I wasn’t sure whether I was going to bother with the travelblogue this year. The part of this year’s travels I’m doing on my own (and travelling on your own is the kind of travel most conducive to travelbloging) is a trip I’ve done a few times now: Leeds to Denmark. Not that I’m getting bored of it! But you might be.
But it’s been so cool being back on the train that I had to write about it. But before I start blogging about the actual journeying, I should add that there’s an element of suspense to this trip.
When your friends and family all think you’re a nutter for crossing Europe overland already, it’s exasperating that so much as booking a train journey that crosses a few European borders is about a MILLION times more hassle than booking a flight to cover the same ground. I mean, they could at least make that bit easy, right? (To be fair though, all credit to Deutsche Bahn, who do their best to make up for the uselessness of everyone else in the EU.)

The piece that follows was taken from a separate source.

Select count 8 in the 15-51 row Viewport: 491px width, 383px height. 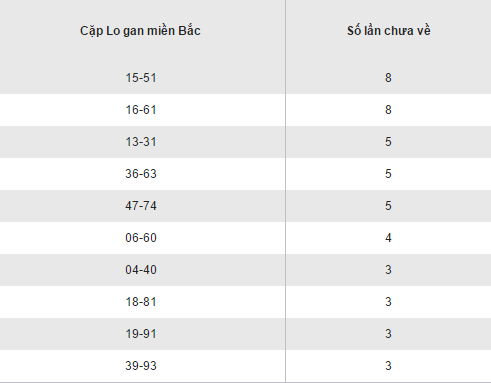[x=388, y=78]
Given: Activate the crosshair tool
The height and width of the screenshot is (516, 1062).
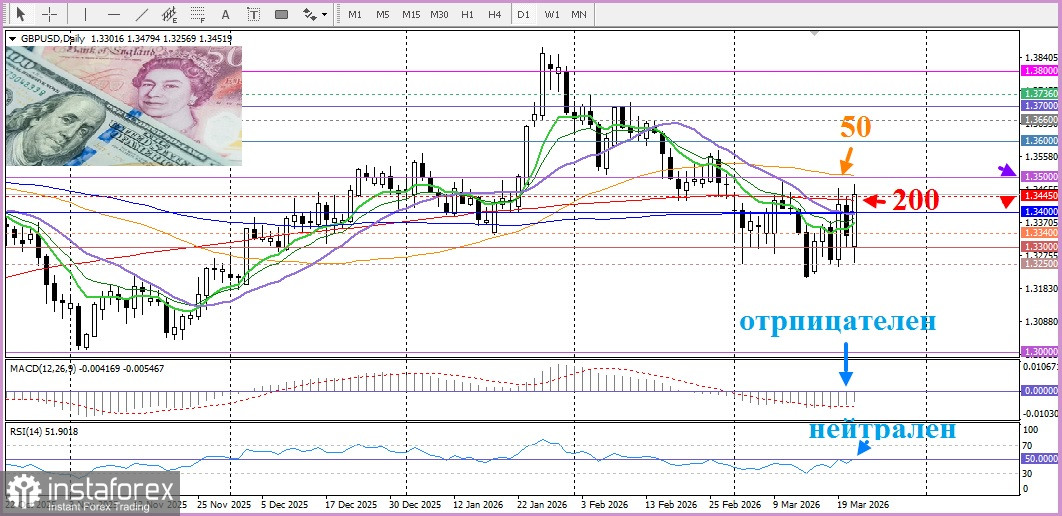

Booking bus travel might be even worse though! I won’t linger on how the National Express website will only tell you there’s no space left on a bus after you’ve chosen it and typed in all your credit card details. (‘Yes, quite a few people mention that’, says the woman on the helpline.) For my greatest ire falls to EUROLINES.FR!
So, right, I pay good money for a bus ticket from Paris to Madrid via Eurolines. I get my booking number, but the crucial pdf ticket doesn’t open, and the confirmation email does not arrive. (No, not to the spam folder either.) The money does leave my account, however. So I give it a couple of days and use the website’s contact form to ask for my ticket. Another few days go by, with no reply. So I phone them up. The number on the website doesn’t work. I hunt around and find another number, which does. The gentleman at the end of the phone tells me another number to call. I’m pretty rubbish at numbers in French, so I get him to give the number in English to be on the safe side. I call the number. It plays the opening bars of ‘no woman no cry’ and a soothing voice explains that the number is no longer in use. It tells me a new number at altogether unsoothing speed, before maliciously adding ‘merci pour votre comprehension’, and ringing off.
Not to be deterred, I revise my knowledge of French numbers and call the number again SIX TIMES until I think I’ve worked out the new number. I call it. It DOESN’T WORK.
Well, to be fair, I am really rubbish at numbers in French. I call the number that does work once more. A helpful woman takes my phone number and says they’ll call me back… That was getting on for a week ago.
So who knows what will happen when I arrive in Paris? Read the travelblogue for the full white-knuckle experience!